▶ [TASK DESCRIPTION]:
Copy the part of the material that opens with the line containing "Where should I click to: Open the Espresso-Trinker" and runs to the end, requests included. Multiply every click coordinate in the answers by 0.5 and round to whole numbers, with halves rounded up.

━━━ RECORD EXCERPTS

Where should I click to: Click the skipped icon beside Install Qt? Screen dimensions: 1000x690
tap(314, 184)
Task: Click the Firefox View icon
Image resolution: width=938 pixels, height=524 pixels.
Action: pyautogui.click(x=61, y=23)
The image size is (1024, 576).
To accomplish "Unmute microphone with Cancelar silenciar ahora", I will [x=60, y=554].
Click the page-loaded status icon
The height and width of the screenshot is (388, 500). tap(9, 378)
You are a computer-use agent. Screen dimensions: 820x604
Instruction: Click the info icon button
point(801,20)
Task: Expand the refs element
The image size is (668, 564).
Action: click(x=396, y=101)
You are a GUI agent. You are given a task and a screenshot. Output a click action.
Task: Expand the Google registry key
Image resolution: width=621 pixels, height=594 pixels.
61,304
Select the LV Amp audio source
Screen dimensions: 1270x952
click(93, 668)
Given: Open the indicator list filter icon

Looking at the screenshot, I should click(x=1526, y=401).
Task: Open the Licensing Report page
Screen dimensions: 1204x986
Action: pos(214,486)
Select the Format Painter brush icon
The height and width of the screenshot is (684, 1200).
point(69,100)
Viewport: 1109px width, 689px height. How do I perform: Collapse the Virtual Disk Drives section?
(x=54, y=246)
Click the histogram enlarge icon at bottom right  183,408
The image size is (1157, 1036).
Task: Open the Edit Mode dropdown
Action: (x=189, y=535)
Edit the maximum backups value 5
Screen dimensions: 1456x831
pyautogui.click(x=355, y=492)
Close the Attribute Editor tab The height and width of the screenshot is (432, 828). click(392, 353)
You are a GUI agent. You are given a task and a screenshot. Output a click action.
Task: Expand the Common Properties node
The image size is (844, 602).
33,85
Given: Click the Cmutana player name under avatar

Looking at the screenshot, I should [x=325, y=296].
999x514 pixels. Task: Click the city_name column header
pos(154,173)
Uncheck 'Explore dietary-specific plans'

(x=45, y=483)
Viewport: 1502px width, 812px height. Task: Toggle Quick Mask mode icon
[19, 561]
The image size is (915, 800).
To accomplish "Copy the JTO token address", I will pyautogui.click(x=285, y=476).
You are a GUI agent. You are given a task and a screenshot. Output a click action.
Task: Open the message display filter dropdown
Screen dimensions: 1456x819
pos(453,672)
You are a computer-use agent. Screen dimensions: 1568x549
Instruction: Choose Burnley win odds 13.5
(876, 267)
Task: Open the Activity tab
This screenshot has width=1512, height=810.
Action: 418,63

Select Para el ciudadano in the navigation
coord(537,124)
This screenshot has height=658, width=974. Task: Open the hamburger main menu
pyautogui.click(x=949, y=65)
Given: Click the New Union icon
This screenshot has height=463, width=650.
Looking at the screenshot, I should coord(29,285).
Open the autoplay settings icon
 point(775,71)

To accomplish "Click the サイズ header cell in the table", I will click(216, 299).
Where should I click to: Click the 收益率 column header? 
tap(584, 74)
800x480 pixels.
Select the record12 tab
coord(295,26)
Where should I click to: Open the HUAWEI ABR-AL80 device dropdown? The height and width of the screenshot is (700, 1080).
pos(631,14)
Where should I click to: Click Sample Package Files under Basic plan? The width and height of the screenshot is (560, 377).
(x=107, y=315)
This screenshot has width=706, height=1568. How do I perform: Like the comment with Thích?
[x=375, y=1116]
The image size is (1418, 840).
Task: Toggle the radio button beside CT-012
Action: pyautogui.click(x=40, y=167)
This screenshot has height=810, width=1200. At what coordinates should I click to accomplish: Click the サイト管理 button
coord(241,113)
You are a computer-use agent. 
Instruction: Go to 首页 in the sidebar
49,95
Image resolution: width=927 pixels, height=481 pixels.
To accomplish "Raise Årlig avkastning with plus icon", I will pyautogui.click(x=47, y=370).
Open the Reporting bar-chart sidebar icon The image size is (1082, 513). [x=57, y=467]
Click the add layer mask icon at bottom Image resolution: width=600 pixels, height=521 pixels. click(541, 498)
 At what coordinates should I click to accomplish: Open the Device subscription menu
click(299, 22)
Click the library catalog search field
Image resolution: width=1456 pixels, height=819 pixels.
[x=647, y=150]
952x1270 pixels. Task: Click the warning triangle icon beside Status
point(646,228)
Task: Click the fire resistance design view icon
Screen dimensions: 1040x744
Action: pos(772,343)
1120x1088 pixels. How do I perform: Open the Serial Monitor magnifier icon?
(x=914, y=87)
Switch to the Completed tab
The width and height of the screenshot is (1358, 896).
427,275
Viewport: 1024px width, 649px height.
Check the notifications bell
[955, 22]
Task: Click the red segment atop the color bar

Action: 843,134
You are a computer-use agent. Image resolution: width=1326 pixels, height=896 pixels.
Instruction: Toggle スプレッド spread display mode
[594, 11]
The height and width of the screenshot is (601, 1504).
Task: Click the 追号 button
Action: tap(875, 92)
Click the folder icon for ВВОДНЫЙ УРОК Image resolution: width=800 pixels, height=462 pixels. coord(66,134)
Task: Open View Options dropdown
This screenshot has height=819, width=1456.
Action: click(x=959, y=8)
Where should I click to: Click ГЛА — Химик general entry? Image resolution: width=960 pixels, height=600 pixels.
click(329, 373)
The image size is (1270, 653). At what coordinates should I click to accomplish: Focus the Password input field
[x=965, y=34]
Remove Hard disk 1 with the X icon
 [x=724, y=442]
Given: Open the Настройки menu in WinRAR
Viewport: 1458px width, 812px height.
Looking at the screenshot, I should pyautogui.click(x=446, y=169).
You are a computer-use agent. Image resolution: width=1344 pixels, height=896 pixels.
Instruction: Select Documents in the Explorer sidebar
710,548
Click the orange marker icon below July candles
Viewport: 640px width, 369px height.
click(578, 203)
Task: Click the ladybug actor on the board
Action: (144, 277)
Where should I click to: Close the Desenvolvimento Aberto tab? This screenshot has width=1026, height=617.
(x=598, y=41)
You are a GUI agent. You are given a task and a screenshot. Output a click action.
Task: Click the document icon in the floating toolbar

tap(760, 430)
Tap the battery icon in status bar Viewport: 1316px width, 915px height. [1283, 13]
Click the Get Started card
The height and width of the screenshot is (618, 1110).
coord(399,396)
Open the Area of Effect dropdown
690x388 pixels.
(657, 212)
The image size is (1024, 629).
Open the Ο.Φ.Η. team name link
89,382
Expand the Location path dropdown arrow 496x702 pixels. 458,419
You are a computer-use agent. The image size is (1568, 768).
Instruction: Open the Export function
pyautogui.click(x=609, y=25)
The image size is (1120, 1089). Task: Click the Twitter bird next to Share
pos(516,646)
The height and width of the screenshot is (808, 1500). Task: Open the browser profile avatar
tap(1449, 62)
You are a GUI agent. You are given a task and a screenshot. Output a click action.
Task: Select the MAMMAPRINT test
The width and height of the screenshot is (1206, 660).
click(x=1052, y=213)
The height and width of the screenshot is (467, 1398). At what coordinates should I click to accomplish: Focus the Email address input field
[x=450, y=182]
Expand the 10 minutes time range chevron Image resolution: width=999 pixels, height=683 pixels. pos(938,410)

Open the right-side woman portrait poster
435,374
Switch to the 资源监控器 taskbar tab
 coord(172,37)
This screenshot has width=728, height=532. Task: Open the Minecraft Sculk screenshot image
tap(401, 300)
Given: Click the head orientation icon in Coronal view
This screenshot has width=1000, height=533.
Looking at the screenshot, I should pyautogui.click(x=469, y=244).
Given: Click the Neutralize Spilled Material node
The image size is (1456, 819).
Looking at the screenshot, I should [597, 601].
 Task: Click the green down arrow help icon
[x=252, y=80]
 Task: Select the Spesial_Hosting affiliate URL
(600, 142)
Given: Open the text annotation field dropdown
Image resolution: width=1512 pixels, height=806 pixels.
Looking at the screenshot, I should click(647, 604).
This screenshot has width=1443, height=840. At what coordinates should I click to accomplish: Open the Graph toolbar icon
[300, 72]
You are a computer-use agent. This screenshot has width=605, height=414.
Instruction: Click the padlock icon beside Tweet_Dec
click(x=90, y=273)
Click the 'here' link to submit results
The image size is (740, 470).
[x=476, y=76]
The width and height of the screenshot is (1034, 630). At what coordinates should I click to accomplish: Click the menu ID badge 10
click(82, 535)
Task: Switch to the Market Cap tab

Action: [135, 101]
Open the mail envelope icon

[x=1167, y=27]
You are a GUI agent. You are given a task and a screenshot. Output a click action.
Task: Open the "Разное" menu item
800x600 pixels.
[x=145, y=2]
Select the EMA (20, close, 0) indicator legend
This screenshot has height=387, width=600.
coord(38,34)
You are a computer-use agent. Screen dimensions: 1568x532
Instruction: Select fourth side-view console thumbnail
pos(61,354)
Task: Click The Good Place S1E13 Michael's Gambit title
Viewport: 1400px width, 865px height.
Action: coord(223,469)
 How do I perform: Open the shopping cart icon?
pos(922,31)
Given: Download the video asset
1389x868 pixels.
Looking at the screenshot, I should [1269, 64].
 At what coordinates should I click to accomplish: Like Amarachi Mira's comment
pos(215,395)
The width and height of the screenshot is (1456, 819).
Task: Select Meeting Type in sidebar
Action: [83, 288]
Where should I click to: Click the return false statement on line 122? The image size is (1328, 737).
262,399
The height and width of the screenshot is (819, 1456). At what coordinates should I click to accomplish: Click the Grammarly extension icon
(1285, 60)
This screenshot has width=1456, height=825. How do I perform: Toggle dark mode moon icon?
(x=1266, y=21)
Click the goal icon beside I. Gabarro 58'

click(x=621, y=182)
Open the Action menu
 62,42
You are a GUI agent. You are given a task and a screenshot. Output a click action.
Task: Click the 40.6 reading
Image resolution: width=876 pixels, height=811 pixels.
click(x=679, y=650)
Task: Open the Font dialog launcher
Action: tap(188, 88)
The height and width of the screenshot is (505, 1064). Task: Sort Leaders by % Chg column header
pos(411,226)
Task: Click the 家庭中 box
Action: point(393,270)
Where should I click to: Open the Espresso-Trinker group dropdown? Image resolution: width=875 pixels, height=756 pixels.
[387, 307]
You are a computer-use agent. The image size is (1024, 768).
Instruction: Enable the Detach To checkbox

━━━━━━

▶ [TASK SOLUTION]:
Where should I click to: Open the Espresso-Trinker group dropdown? Image resolution: width=875 pixels, height=756 pixels.
[194, 154]
You are a computer-use agent. The image size is (1024, 768).
Instruction: Enable the Detach To checkbox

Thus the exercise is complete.